There are several challenges to building a reliable replicated cache. The first is how to get it to scale and perform well. Updates to the cache have to be sent to all cluster nodes, and all cluster nodes have to end up with the same data, even if multiple updates to the same piece of data occur at the same time. Also, if a cluster node requests a lock, it should not have to get all cluster nodes to agree on the lock, otherwise it will scale extremely poorly; yet in the case of cluster node failure, all of the data and lock information must be kept safely. Coherence handles all of these scenarios transparently, and provides the most scalable and highly available replicated cache implementation available for Java applications.

The best part of a replicated cache is its access speed. Since the data is replicated to each cluster node, it is available for use without any waiting. This is referred to as "zero latency access," and is perfect for situations in which an application requires the highest possible speed in its data access. Each cluster node (JVM) accesses the data from its own memory:

In contrast, updating a replicated cache requires pushing the new version of the data to all other cluster nodes:

Coherence implements its replicated cache service in such a way that all read-only operations occur locally, all concurrency control operations involve at most one other cluster node, and only update operations require communicating with all other cluster nodes. The result is excellent scalable performance, and as with all of the Coherence services, the replicated cache service provides transparent and complete failover and failback.

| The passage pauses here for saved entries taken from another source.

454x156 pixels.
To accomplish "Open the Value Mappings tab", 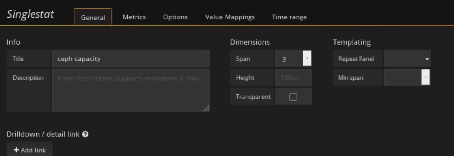I will 230,17.
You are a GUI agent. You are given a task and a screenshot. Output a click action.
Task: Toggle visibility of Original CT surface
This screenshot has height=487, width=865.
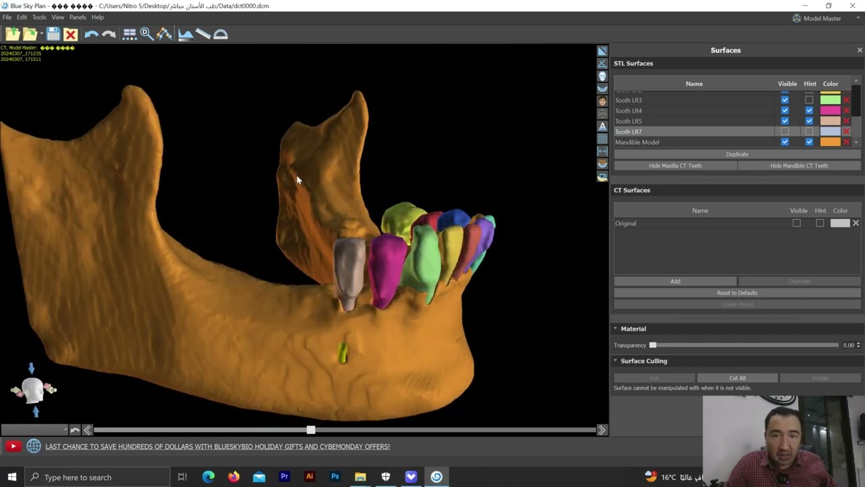[x=797, y=223]
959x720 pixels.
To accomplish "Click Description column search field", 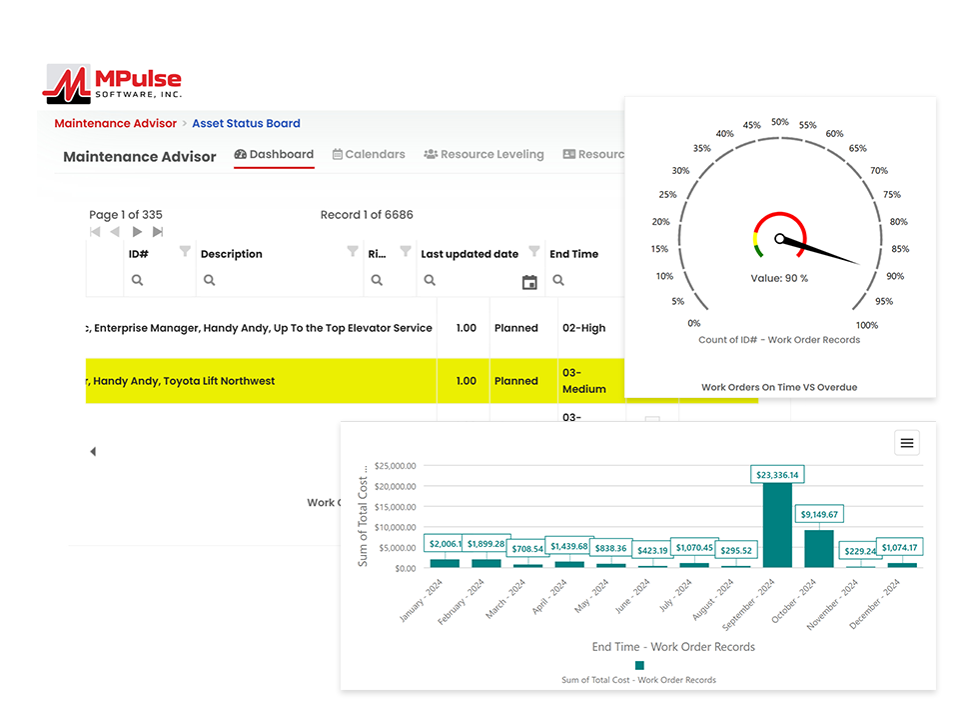I will click(280, 281).
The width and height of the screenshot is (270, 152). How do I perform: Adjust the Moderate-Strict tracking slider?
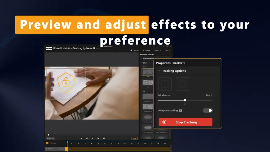coord(185,100)
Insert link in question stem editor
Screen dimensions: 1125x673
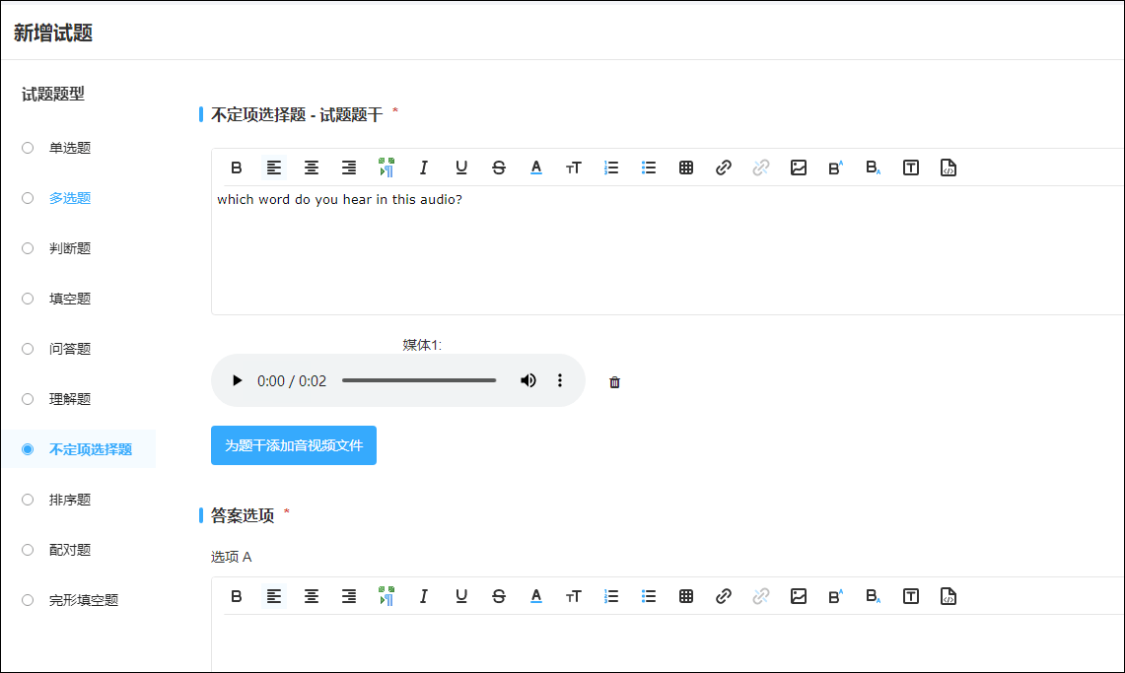[x=724, y=168]
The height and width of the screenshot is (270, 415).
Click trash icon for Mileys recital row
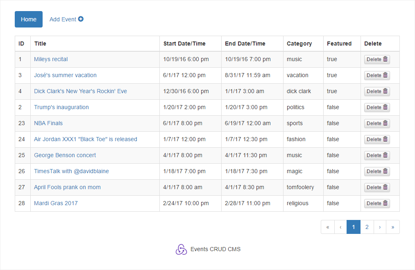click(385, 59)
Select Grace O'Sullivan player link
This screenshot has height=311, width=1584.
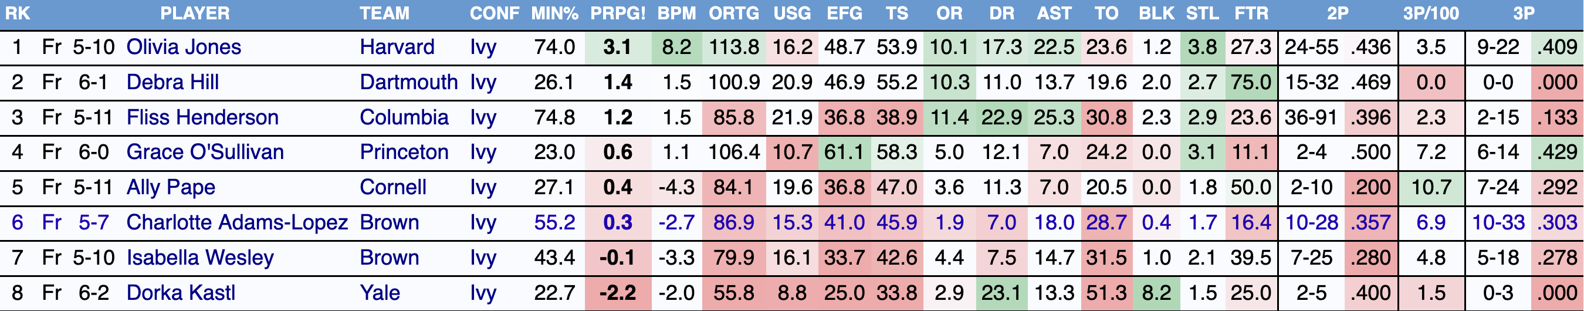pyautogui.click(x=205, y=152)
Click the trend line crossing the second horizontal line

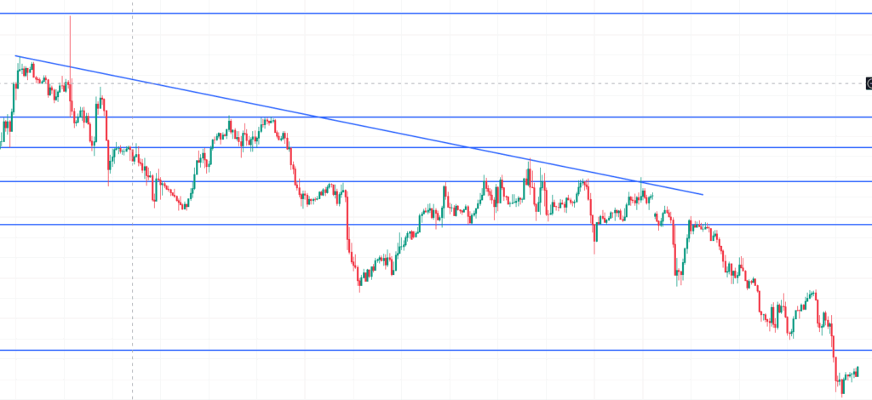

The limitations of the replicated cache service should also be carefully considered. First, however much data is managed by the replicated cache service is on each and every cluster node that has joined the service. That means that memory utilization (the Java heap size) is increased for each cluster node, which can impact performance. Secondly, replicated caches with a high incidence of updates will not scale linearly as the cluster grows; in other words, the cluster will suffer diminishing returns as cluster nodes are added.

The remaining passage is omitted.